Their petition to the constitutional court argues that the description of computer-related crimes in the bill enacted with President Yoweri Museveni’s signature last week violates the right to freedom of expression and criminalizes some digital work, including investigative journalism.

In presenting their petition at the court in the capital, Kampala, the petitioners were backed by silent protesters who carried placards reading “This law is worth breaking.”


The legislation increased the restrictions introduced in a controversial 2011 law on the misuse of computers. The legislation, passed by the national assembly in September, was brought by a lawmaker who said it was necessary to deter those who hide behind computers to hurt others.

The new law proposes jail terms of up to seven years in some cases, including for offenses related to the transmission of information about a person without their consent, as well as the sharing or intercepting of information without authorization.

“Yes, we live in the digital space. But do you have the right to take my picture and use it for your interests?” Muhammad Nsereko, the lawmaker who brought the bill, told the Associated Press by phone Monday.
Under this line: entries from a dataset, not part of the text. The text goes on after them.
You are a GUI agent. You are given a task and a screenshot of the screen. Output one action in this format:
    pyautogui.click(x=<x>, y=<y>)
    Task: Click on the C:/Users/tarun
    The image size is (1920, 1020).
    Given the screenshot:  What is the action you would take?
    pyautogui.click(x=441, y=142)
Opponents of the law say it will stifle freedom of expression in a country where many of Museveni’s opponents — for years unable to stage street protests — often raise their concerns on Twitter and other online sites. Others say it will kill investigative journalism.

Critics include the Committee to Protect Journalists as well as Amnesty International, which called the legislation “draconian.”

“This piece of legislation threatens the right to freedom of expression online, including the right to receive and impart information, on the pretext of outlawing unsolicited, false, malicious, hateful and unwarranted information,” Amnesty International’s Muleya Mwananyanda said.


“It is designed to deliberately target critics of government and it will be used to silence dissent and prevent people from speaking out.”

While the law has useful provisions such as those protecting the right to privacy, including responsible coverage of children, “it introduces punitive penalties for anyone accused of so-called hate speech,” the statement added.

Museveni, 78, has held power in Uganda since 1986 and won reelection last year. Although he is popular among some Ugandans who praise him for restoring relative peace and economic stability, many of his opponents describe his rule as authoritarian.